To właśnie po porażce z tymi ostatnimi zakończyła się też jego obecna praca w Juventusie. Wpadka z Biancocelesti sprawiła, że władze postanowiły już nie dawać mu szansy na wyjście z kryzysu, który trwa od kilku tygodni.
Juventus miał dobre wejście w sezon, bo wygrał trzy pierwsze mecze ligowe, w tym 4:3 z Interem i wydawało się, że będzie w tej kampanii konkurencyjny. Jednak od tego triumfu, który miał miejsce 13 września, nie zaliczyli żadnego zwycięstwa.

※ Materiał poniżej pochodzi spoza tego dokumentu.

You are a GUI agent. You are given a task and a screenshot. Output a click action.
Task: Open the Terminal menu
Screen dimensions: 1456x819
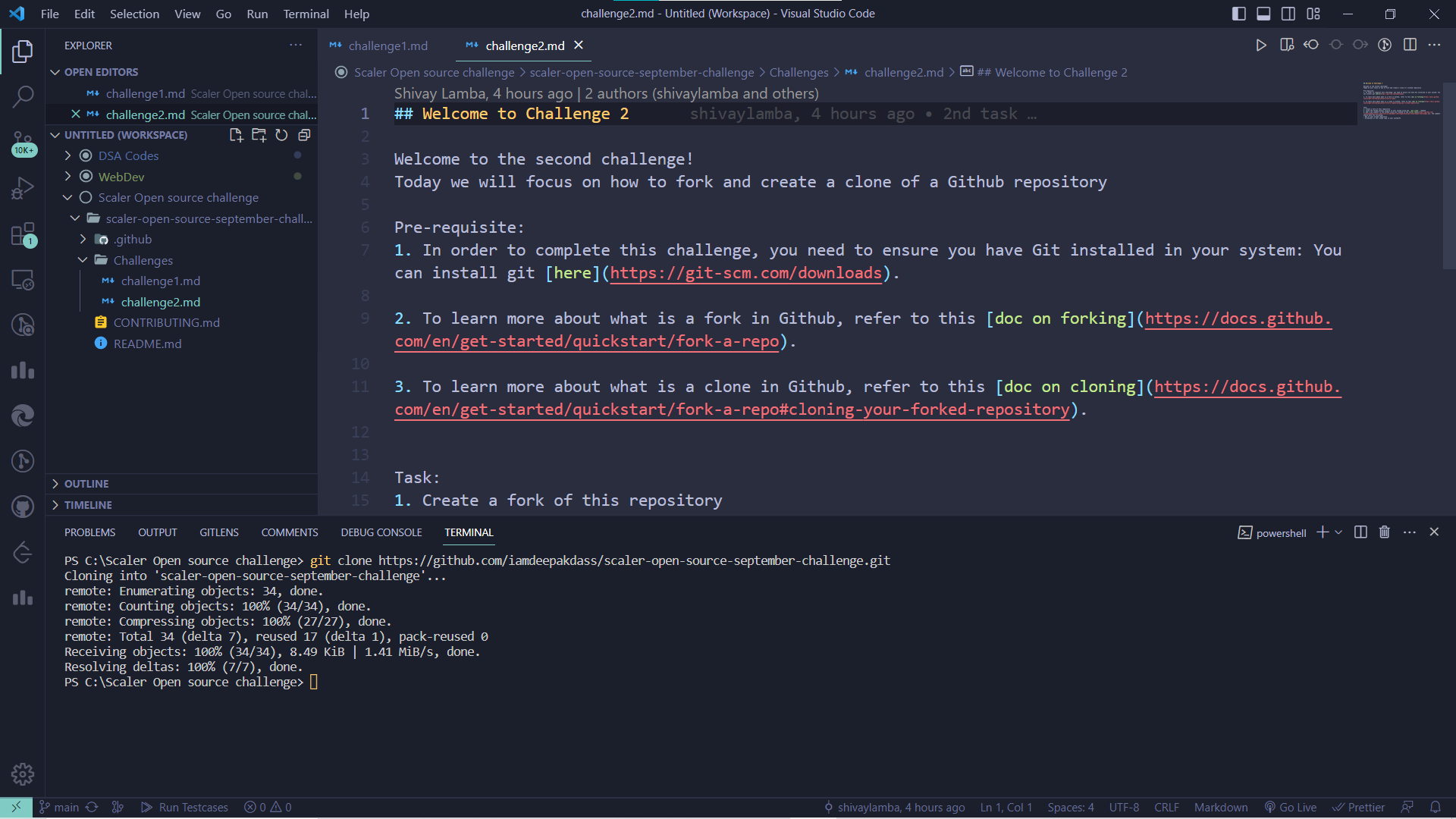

Seria meczów bez kompletu punktów przedłużyła się już do ośmiu. Po pięciu z rzędu remisach teraz Juve zanotowało trzy porażki w tydzień (0:2 z Como, 0:1 z Realem Madryt i 0:1 z Lazio). Taka seria sprawiła, że Tudor stracił pracę.

Klub poinformował, że podczas środowego meczu z Udinese miejsce na ławce trenerskiej zajmie Massimo Brambilla, który tymczasowo poprowadzi zespół przed zatrudnieniem nowego szkoleniowca.